27 Iowa 239 | Iowa | 1869
It is an express provision of the statute (Rev. § 3541) that “property acquired by a bona fide purchaser under a judgment subsequently reversed shall not be affected by such reversal.” By the preceding section (3540) it is enacted that “ If by the decision of the Supreme Court, the appellant becomes entitled to a restoration of any part of the money or property taken from him by means of such judgment or order, either the Supreme Court or District Court may direct execution or writ of restitution to issue for the purpose of restoring to such appellant his property or the value thereof.” It is argued by the appellants that Conklin was a “ bona fide purchaser ” within the meaning of the section of the statute first above quoted. If so, that then he acquired title and could convey it to the Messrs. Morgan, even though at the time of such conveyance the judgment had been reversed and the plaintiff therein afterward failed to recover any thing.

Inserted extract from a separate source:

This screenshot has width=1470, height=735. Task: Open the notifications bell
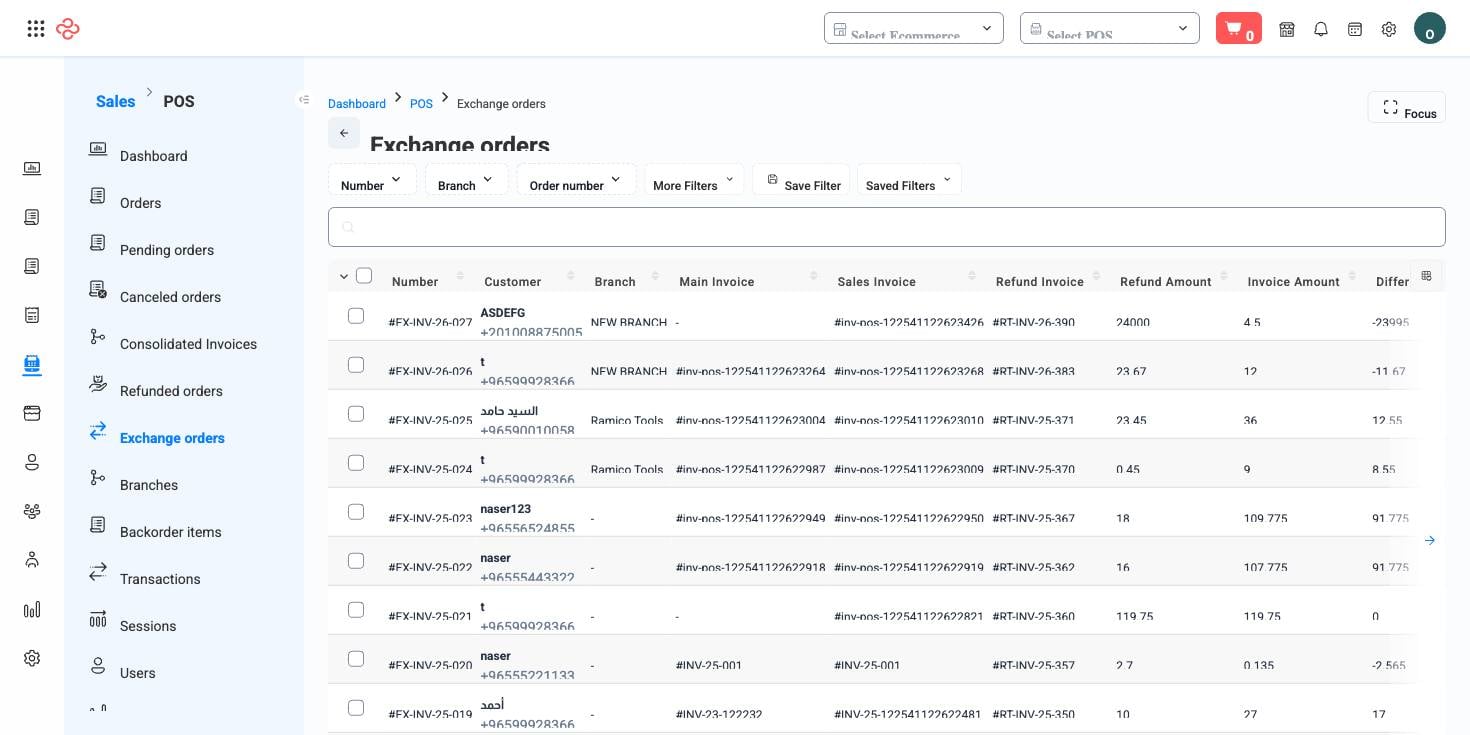[1321, 29]
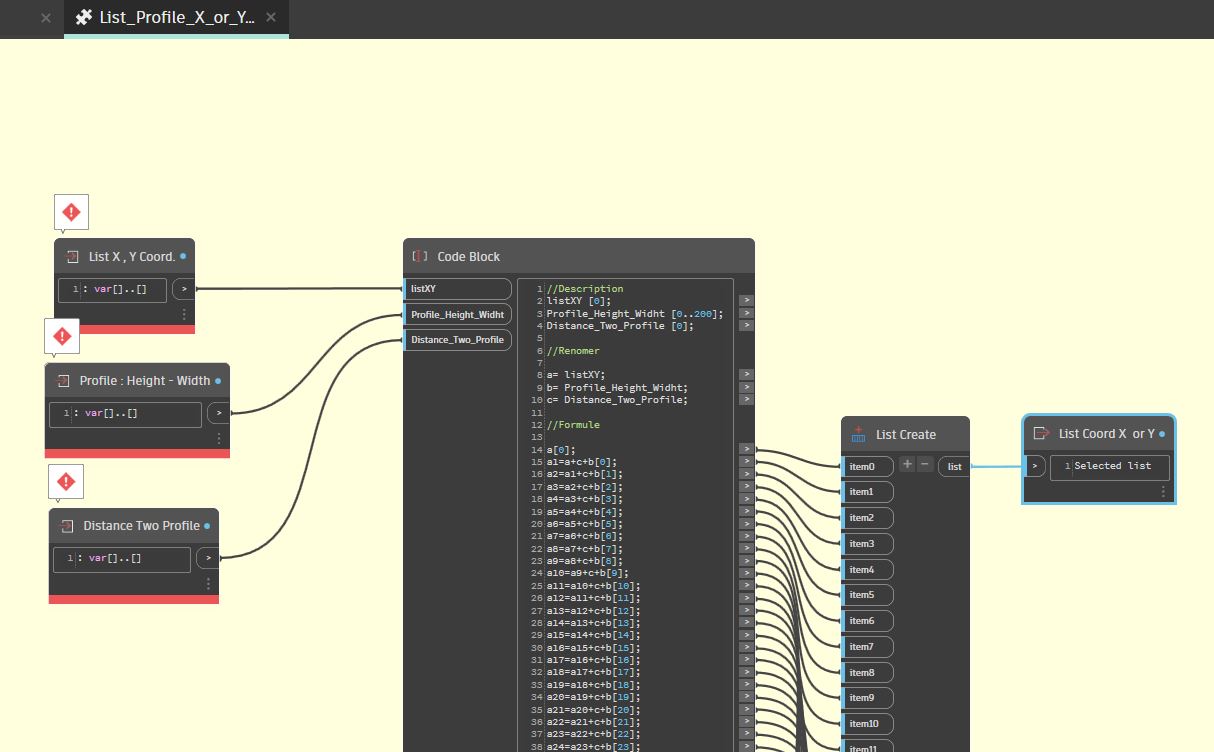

Eespecting the present question, I am of opinion that to constitute “ a bona fide purchaser ” of land, one must have purchased without knowledge, at least actual knowledge, of an appeal, and must have parted with his money, or altered his situation, on the strength of such purchase.
The court unite in the proposition which is broad enough to cover the case at bar, viz.: that a purchase of land at a sheriff’s sale by the plaintiff in execution or his attorney, with actual knowledge of a depending appeal, is at the peril of the purchaser, and the party or his attorney thus buying is not, within the meaning of the statute, a bona fide purchaser.
Conklin’s vendees having purchased after the judgment had been reversed, stand in no better situation than their vendor.
Affirmed.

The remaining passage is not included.